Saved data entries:
+ + + +

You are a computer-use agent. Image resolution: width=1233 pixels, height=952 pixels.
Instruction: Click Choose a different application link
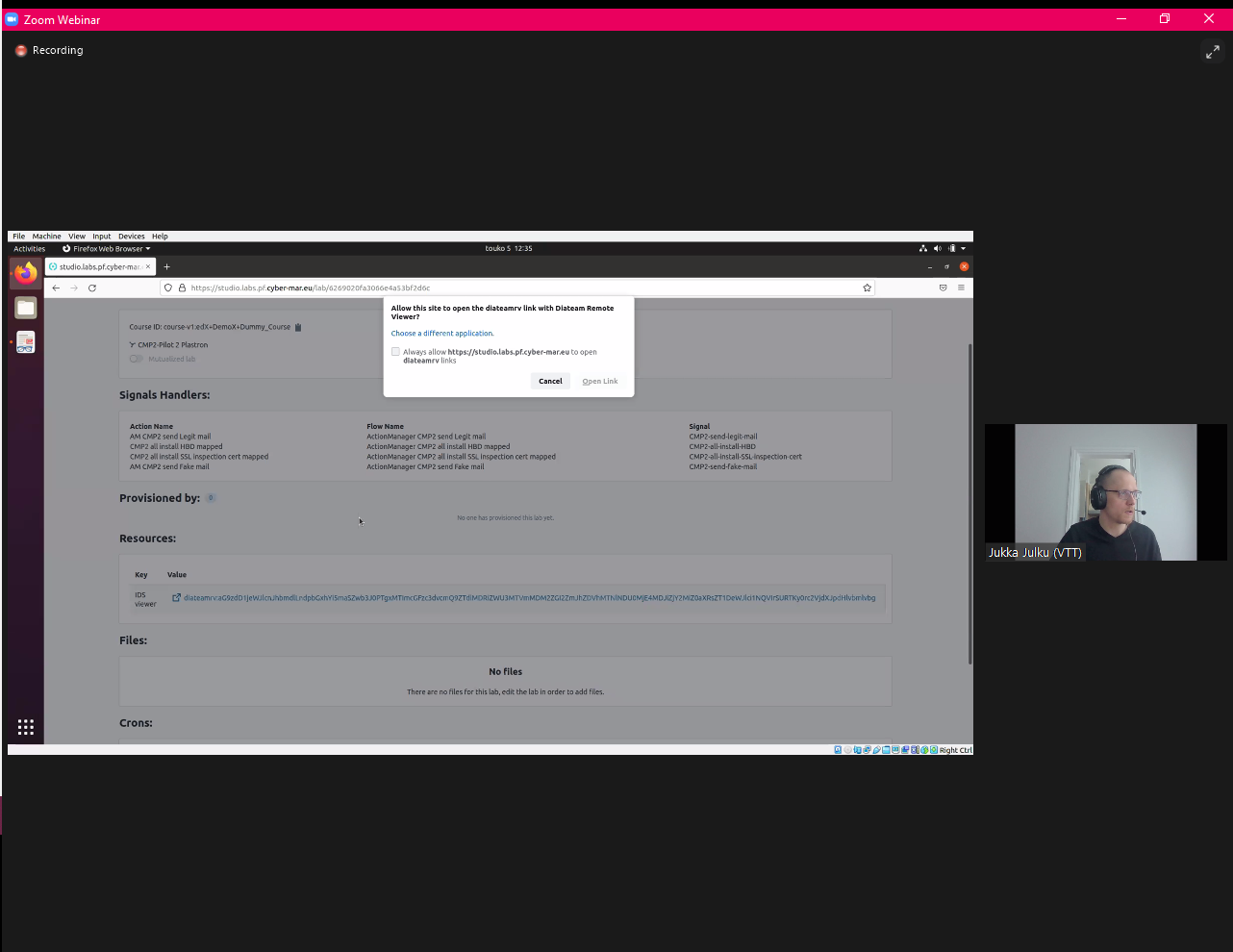point(442,334)
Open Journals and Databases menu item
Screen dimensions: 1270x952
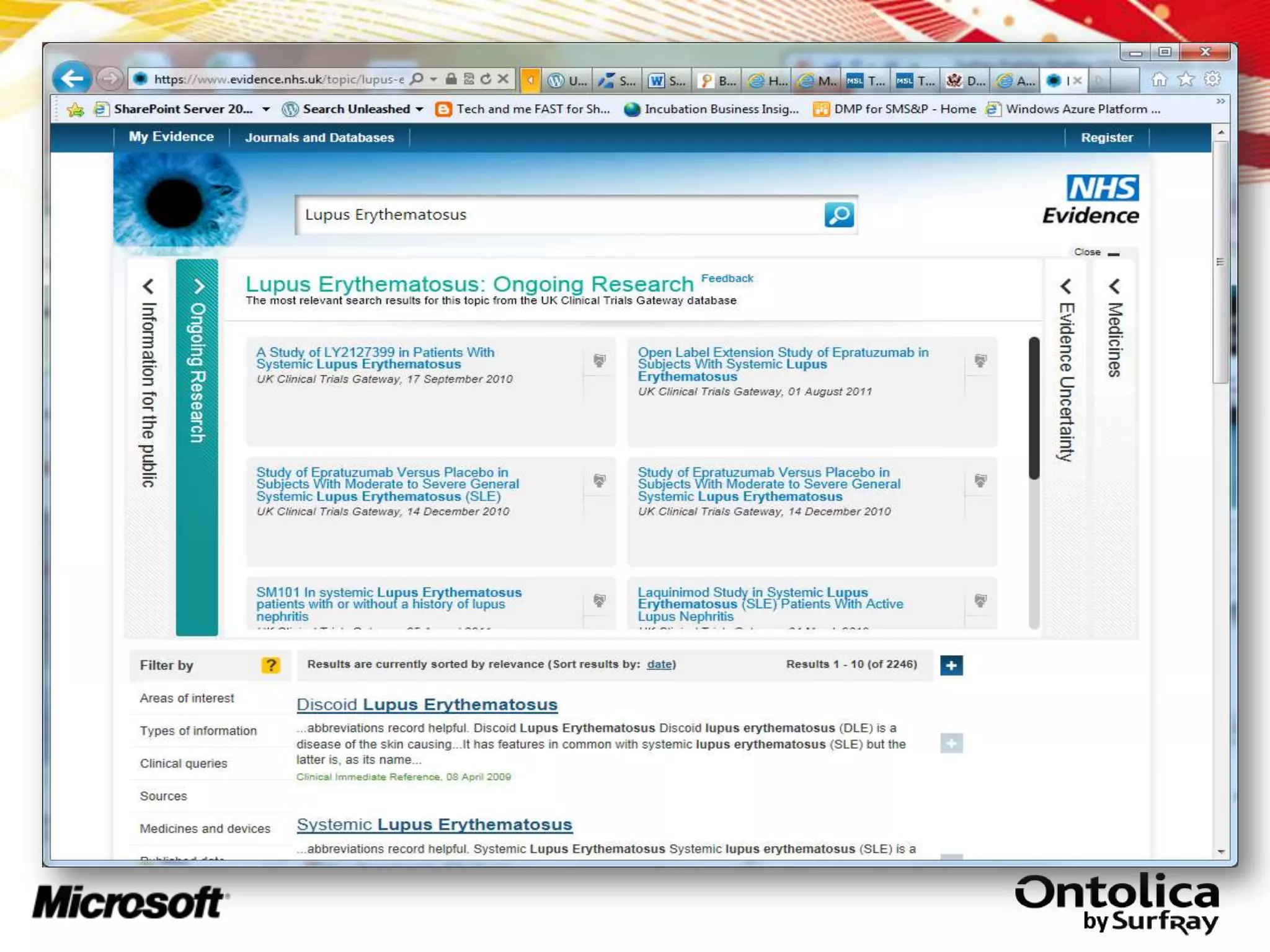click(319, 138)
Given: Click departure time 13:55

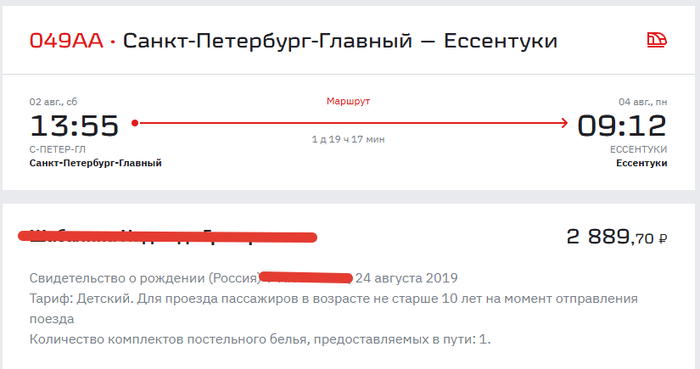Looking at the screenshot, I should click(74, 125).
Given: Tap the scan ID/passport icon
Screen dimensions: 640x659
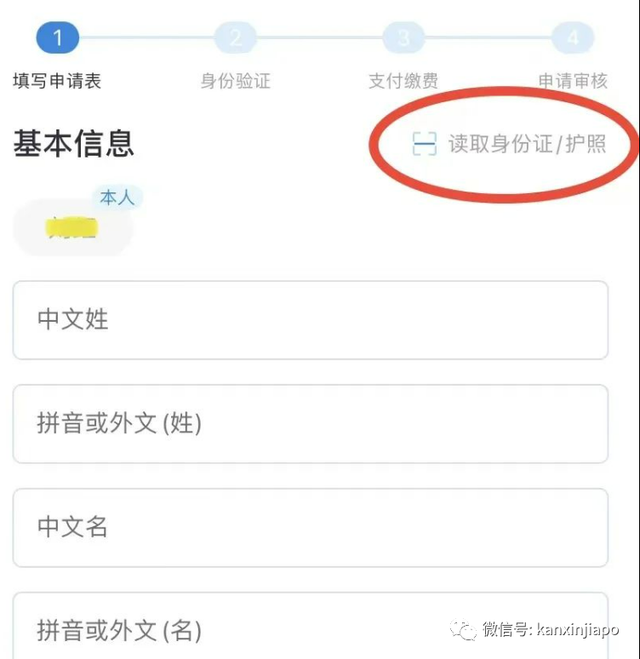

+ + + +

### [DO THIS]
Could you repeat the lines above word for word, leaving out the pictures?

### [FINAL ANSWER]
You are a computer-use agent. Image resolution: width=1233 pixels, height=952 pixels.
Instruction: Click Choose a different application link
point(442,334)
Open Journals and Databases menu item
Screen dimensions: 1270x952
click(319, 138)
Given: Click departure time 13:55

Looking at the screenshot, I should click(74, 125).
Given: Tap the scan ID/passport icon
Screen dimensions: 640x659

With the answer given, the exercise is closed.